In the current case, the presentation was unusual with diffusely scattered multiple cavitating nodules and consolidation which was initially misdiagnosed as granulomatous disease or metastases. These findings suggest PPP should be considered in the differential diagnosis of multiple cavitating lung nodules. PPP presenting as single or multiple nodules in the lung is often misdiagnosed as organizing pneumonia, tuberculosis, or lung cancer.

The diagnosis of PPP mainly depends on HPE, while CD138 and CD38 are characteristically positive in plasmacytoma. The pathologic differential diagnoses includes MALT lymphoma with plasma cell differentiation [7].

Differentiation of EMP from MM is based on plasma cell infiltration in lung lesions on HPE for a diagnosis of PPP. Normal bone marrow (lower than 5 % plasma cells with no dyscrasia), normal skeletal survey, no related organ or tissue impairment, and no serum and/or urine M protein has to be confirmed to fulfill the definitive diagnostic criteria for PPP which was true in our case [7].
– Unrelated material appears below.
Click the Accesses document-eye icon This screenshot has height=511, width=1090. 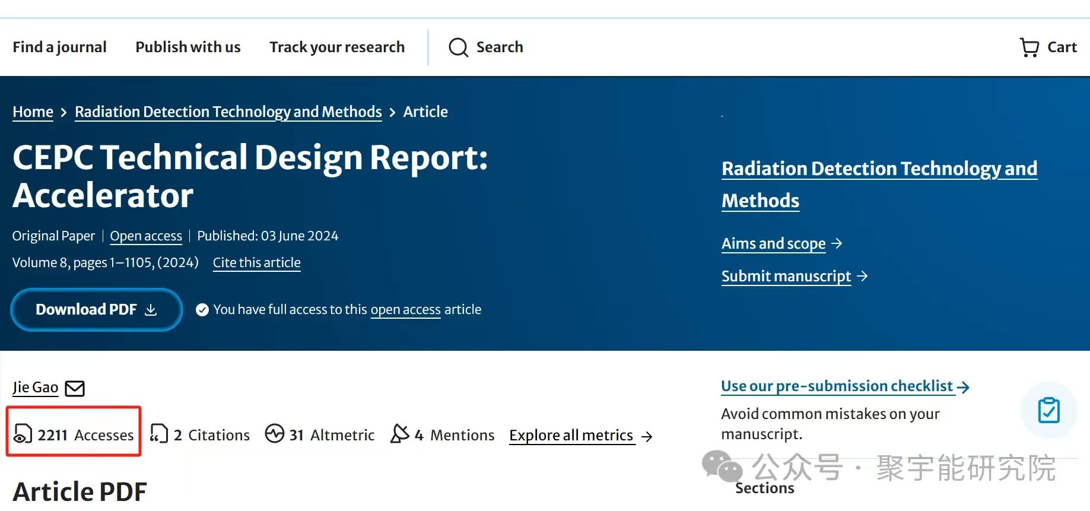click(x=23, y=434)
PPP can potentially progress to multiple myeloma. Because of limited literature and its rarity, management and therapeutic options are variable. Both surgery and radiotherapy are good options because of its presentation as a single pulmonary mass. However, when the pulmonary involvement is diffuse, chemotherapy is best choice [7]. Previous cases with diffuse involvement have been treated with melphalan and prednisolone [6]. Surgical resection can be considered curative if it is complete and follow up is advised. Koss et al reported that overall 2-year and 5-year survival rates were 66% and 40% [4].

Conclusions

PPP is a rare type of EMP with difficulty in diagnosis because of its non-specific imaging features. It usually presents as a nodule or mass in the hilar region. PPP presenting as multiple cavitating nodules and consolidation in both lungs is extremely rare; to our knowledge, no cases have been reported in the literature. We report this case to be aware of this unusual finding which can aid in reducing the incidence of errors and missed diagnosis.